Annotation Type Descriptions

The table above provides annotation types as a guide for choosing appropriate datasets, but it is difficult to generically categorize annotation types, as they depend on varying definitions and their meaning can change depending on the type of music they correspond to. Here we provide a rough guide to the types in this table, but we strongly recommend reading the dataset specific documentation to ensure the data is as you expect.

Beats

Musical beats, typically encoded as sequence of timestamps and corresponding beat positions. This implicitly includes downbeat information (the beginning of a musical measure).

Chords

Musical chords, e.g. as might be played on a guitar. Typically encoded as a sequence of labeled events, where each event has a start time, end time, and a label. The label taxonomy varies per dataset, but typically encode a chord’s root and its quality, e.g.
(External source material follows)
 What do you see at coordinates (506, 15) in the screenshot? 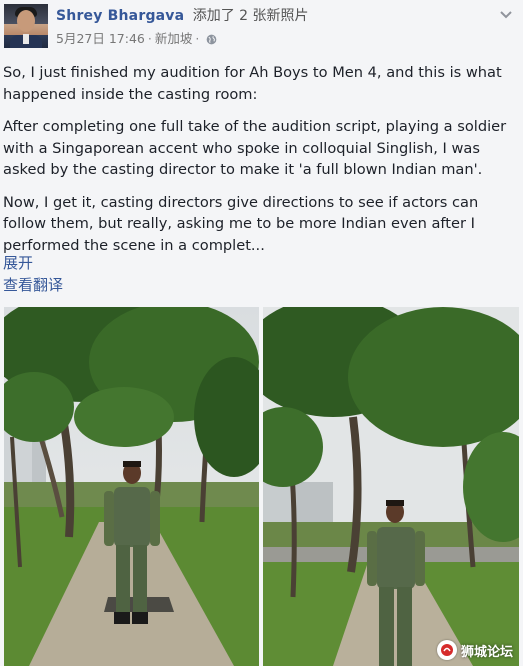
I see `chevron-down-icon` at bounding box center [506, 15].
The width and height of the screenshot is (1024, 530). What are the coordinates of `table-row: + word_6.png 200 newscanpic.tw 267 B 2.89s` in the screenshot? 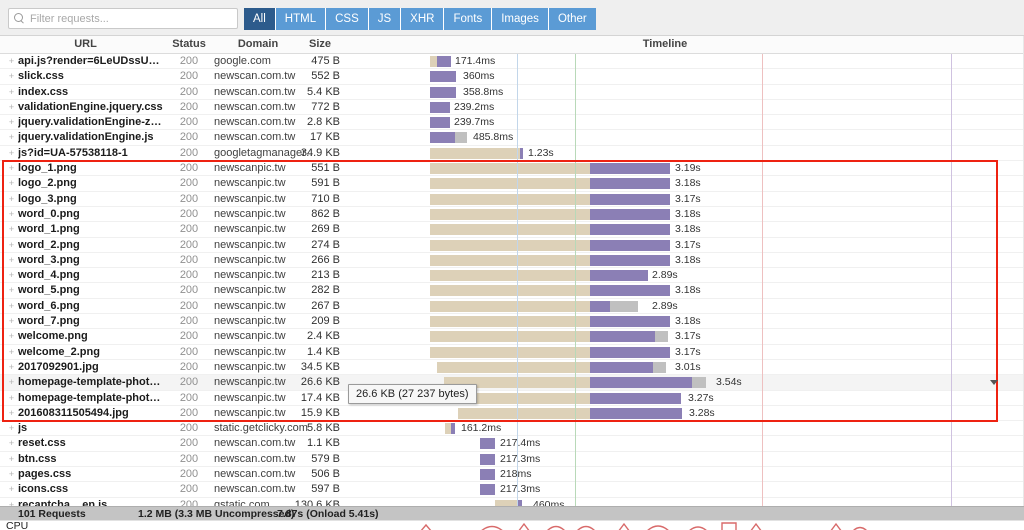 It's located at (512, 307).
A:m7 for “A minor 7”.

Drums

Transcription of the drums, typically encoded as a sequence of labeled events, where the labels indicate which drum instrument (e.g. cymbal, snare drum) is played. These events often overlap with one another, as multiple drums can be played at the same time.

F0

Musical pitch contours, typically encoded as time series indidcating the musical pitch over time. The time series typically have evenly spaced timestamps, each with a correspoinding pitch value which may be encoded in a number of formats/granularities, including midi note numbers and Hertz.

Genre

A typically global “tag”, indicating the genre of a recording. Note that the concept of genre is highly subjective and we refer those new to this task to this article.

Instruments

Labels indicating which instrument is present in a musical recording. This may refer to recordings of solo instruments, or to recordings with multiple instruments. The labels may be global to a recording, or they may vary over time, indicating the presence/absence of a particular instrument as a time series.

Key

Musical key. This can be defined globally for an audio file or as a sequence of events.

Lyrics

Lyrics corresponding to the singing voice of the audio. These may be raw text with no time information, or they may be time-aligned events. They may have varying levels of granularity (paragraph, line, word, phoneme, character) depending on the dataset.

Melody

The musical melody of a song. Melody has no universal definition and is typically defined per dataset. It is typically enocoded as F0 or as Notes. Other types of annotations such as Vocal F0 or Vocal Notes can often be considered as melody annotations as well.

Notes

Musical note events, typically encoded as sequences of start time, end time, label. The label typically indicates a musical pitch, which may be in a number of formats/granularities, including midi note numbers, Hertz, or pitch class.

Sections

Musical sections, which may be “flat” or “hierarchical”, typically encoded by a sequence of timestamps indicating musical section boundary times. Section annotations sometimes also include labels for sections, which may indicate repetitions and/or the section type (e.g. Chorus, Verse).

Technique

The playing technique used by a particular instrument, for example “Pizzicato”. This label may be global for a given recording or encoded as a sequence of labeled events.

Tempo

The tempo of a song, typical in units of beats-per-minute (bpm). This is often indicated globally per track, but in practice tracks may have tempos that change, and some datasets encode tempo as time-varying quantity. Additionally, there may be multiple reasonable tempos at any given time (for example, often 2x or 0.5x a tempo value will also be “correct”). For this reason, some datasets provide two or more different tempo values.

Vocal Activity

A time series or sequence of events indicating when singing voice is present in a recording. This type of annotation is implicitly available when Vocal F0 or Vocal Notes annotations are available.

Stroke Name

An open “tag” to identify an instrument stroke name or type. Used for instruments that have specific stroke labels.

Tonic

The absolute tonic of a track. It may refer to the tonic a single stroke, or the tonal center of a track.